Linda
Wilson Sept. 19, 2019
Dive Brief:
- A
new study in JAMA Network Open found
inconsistencies between the way emergency department residents documented
patient encounters in an EHR and what trained observers witnessed.
- In
the study, 12 observers (including two physicians and 10 undergraduate
students with an interest in medicine) shadowed nine physicians during 180
patient encounters in the emergency departments of two teaching hospitals,
which weren't identified. They focused their observations on two parts of
each encounter: the review of systems, where physicians ask patients about
their symptoms, and the physical exam. The encounters were recorded.
- Residents
documented a median of 14 systems (or organs in the body) as being
discussed with patients during the review of systems portion of the
encounter, while observers recorded a median of five systems, the study
found. During the physical exams, physicians documented a median of eight
systems examined per encounter, while observers noted a median of 5.5.
Dive Insight:
CMS has
developed complicated rules and regulations about how to document a patient
encounter to account for the severity and complexity of a patient case and the
amount of time a physician spends working on it. But recognizing that the
documentation rules may be burdensome and outdated, officials have said they
are working on reforming the process.
Heavy
documentation and charting workloads are a cause of provider burnout, which is
a major concern to health systems, hospitals and medical groups because burnout
can lead to worsening well-being for physicians and lower-quality patient care.
It's also
costly for the healthcare industry. For example, a recent study published in the Annals of
Internal Medicine calculated annual burnout costs between $2.6
billion and $6.3 billion, including costs from staff turnover, lower
productivity and other factors.
Burnout is not
the only consequence of complicated documentation requirements.
The study's
authors note that CMS rules create unintended incentives for providers to
maximize reimbursement from payers by documenting extensively.
This problem is
compounded by a feature in some EHRs that allows providers to auto-populate
required fields in the software when documenting, particularly for the review
of systems and physical exam portions of a patient encounter, the study authors
wrote. However, auto-populating can lead to inaccuracies if the data entered
into the fields does not reflect the specific circumstances of a patient case.
Inaccurate
documentation also increases the risk of patient safety issues, which can
impact patient outcomes, providers' quality scores, reputation and revenues
under value-based reimbursement models.
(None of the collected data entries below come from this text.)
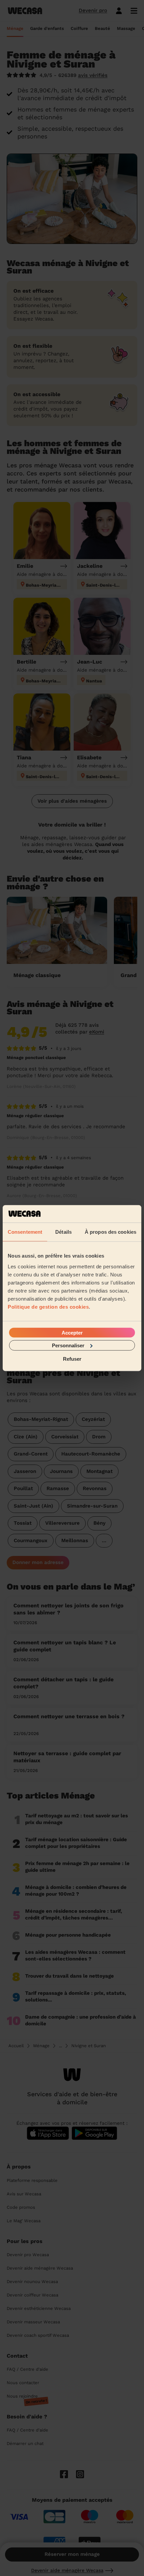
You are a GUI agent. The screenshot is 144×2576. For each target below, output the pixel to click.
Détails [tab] (63, 1232)
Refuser (72, 1359)
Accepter (72, 1332)
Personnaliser (68, 1345)
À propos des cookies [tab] (110, 1232)
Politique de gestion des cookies (48, 1306)
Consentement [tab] (25, 1232)
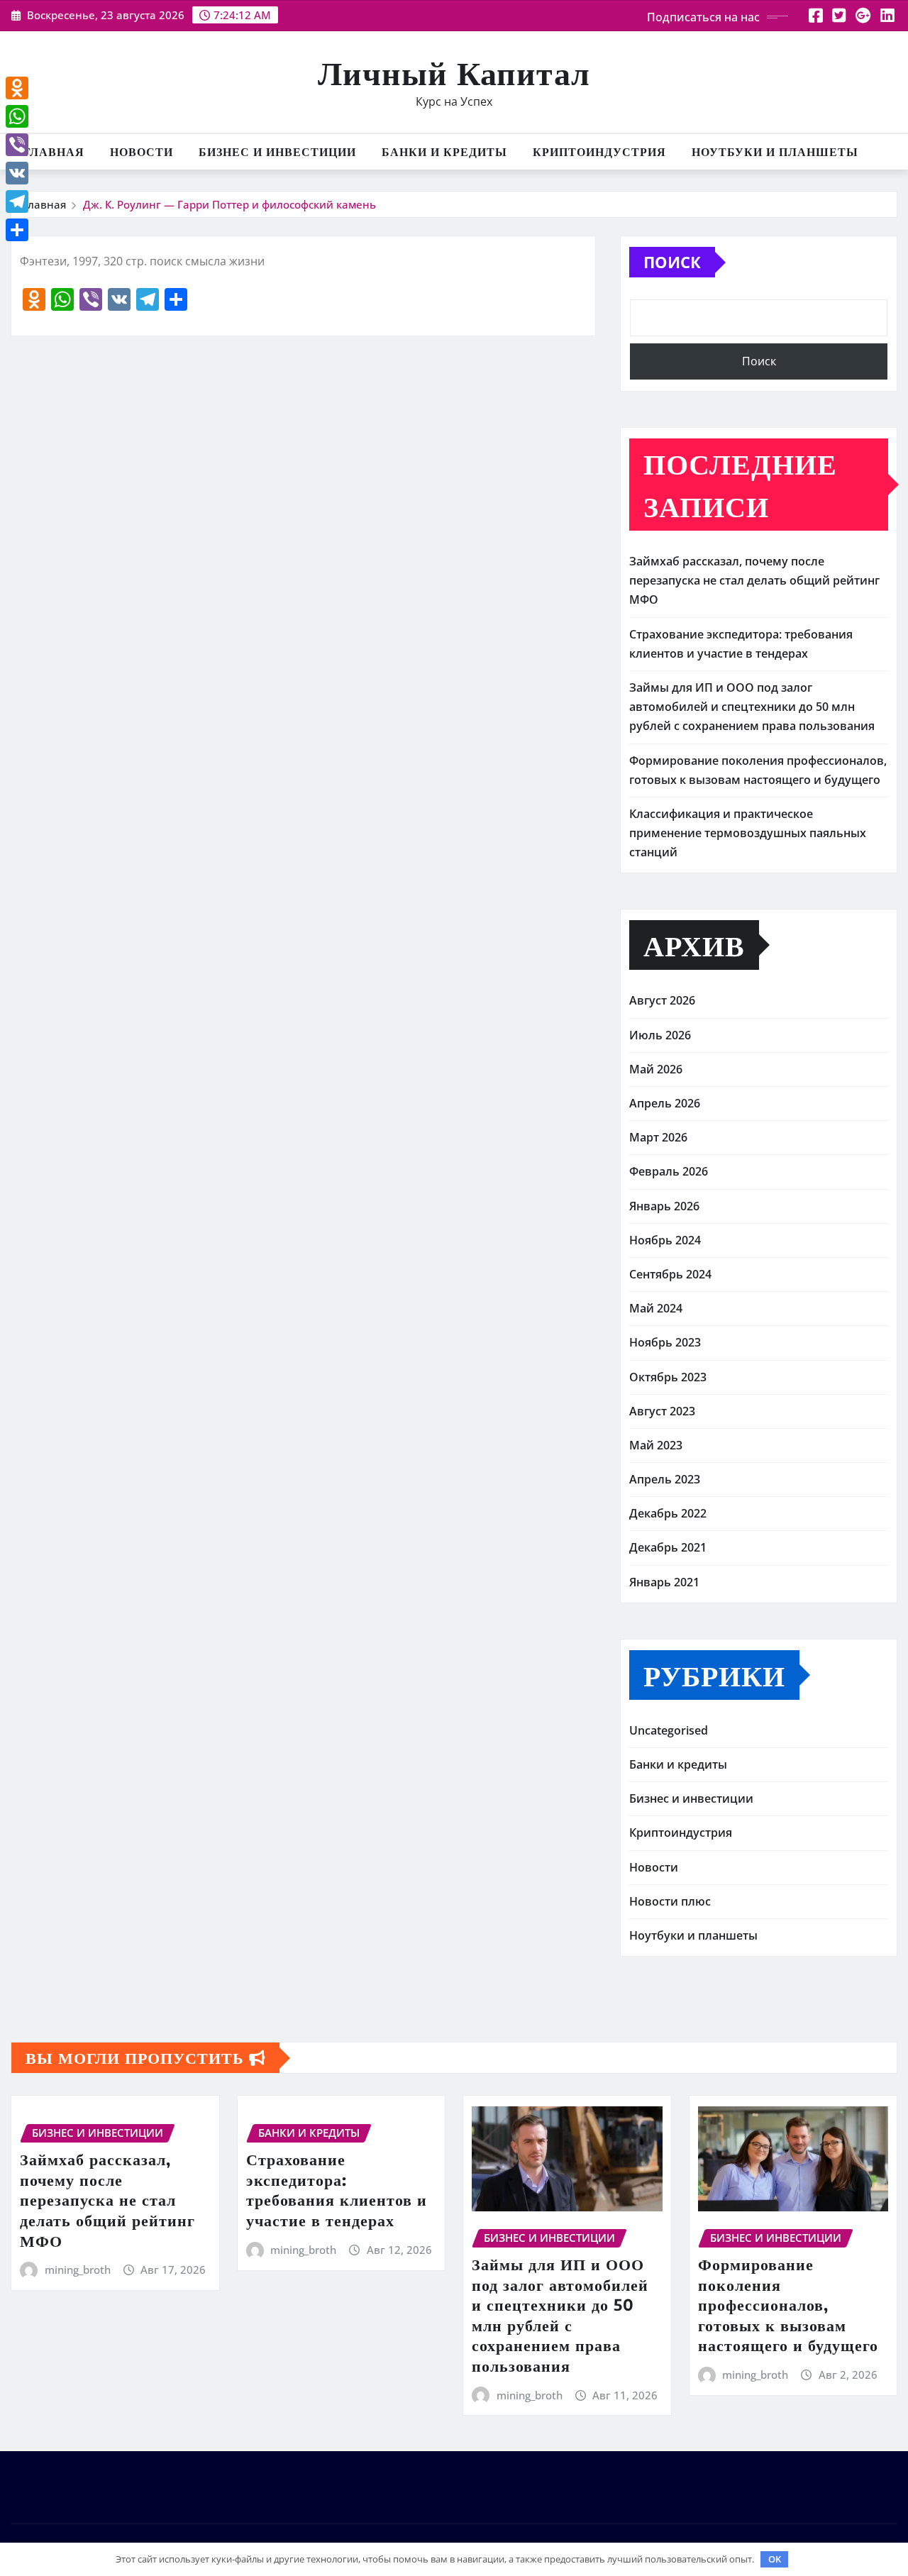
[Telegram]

Faulty documentation also exposes
facilities to the risk of payer audits.
In an
accompanying editorial, commentators from the Icahn School of Medicine at Mount
Sinai note that studies analyzing the accuracy of electronic documentation are
rare but necessary. "An improved understanding of the root cause of
discrepancies between patient report and physician documentation will be
helpful in detecting ways to prevent them in the future," they wrote.